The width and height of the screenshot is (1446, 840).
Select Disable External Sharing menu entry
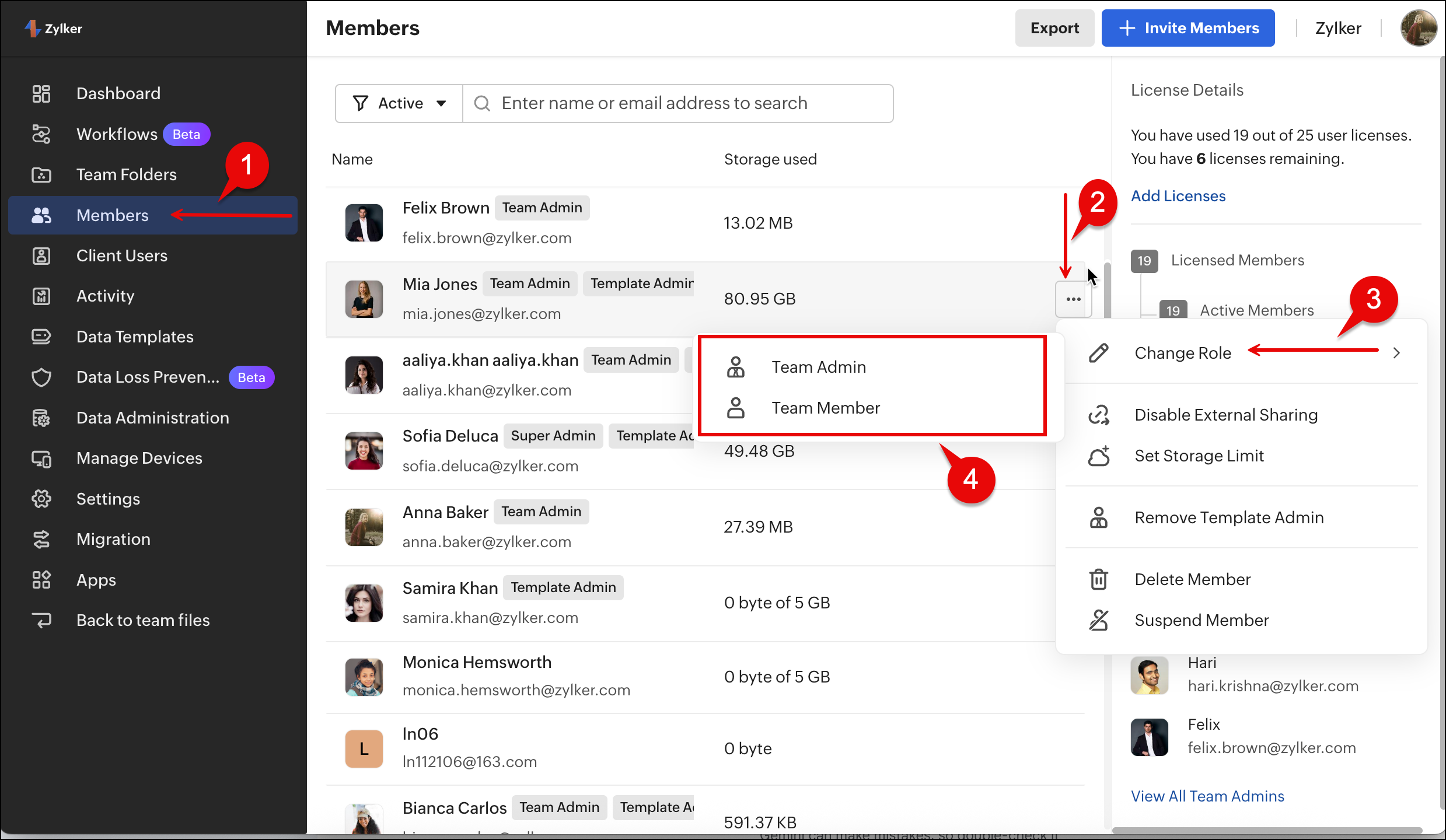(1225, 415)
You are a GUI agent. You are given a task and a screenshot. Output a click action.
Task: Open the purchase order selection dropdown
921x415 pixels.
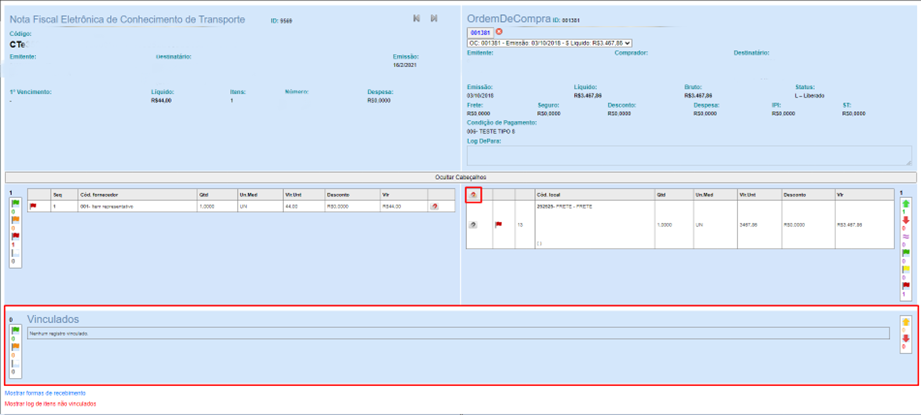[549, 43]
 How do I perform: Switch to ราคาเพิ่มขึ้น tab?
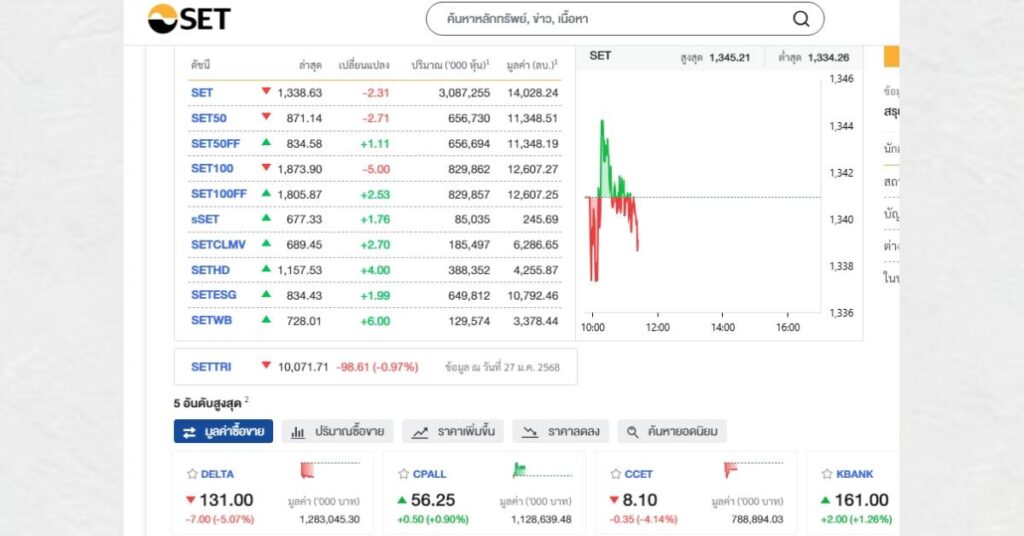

•••••

• PROBLEM TO SOLVE:
Copy out the items from the line containing "You are a GUI" through the end of the items, leaving out the pictures.

• RESULT:
You are a GUI agent. You are given a task and a screenshot. Output a click action.
Task: Open the purchase order selection dropdown
921x415 pixels.
[549, 43]
 How do I perform: Switch to ราคาเพิ่มขึ้น tab?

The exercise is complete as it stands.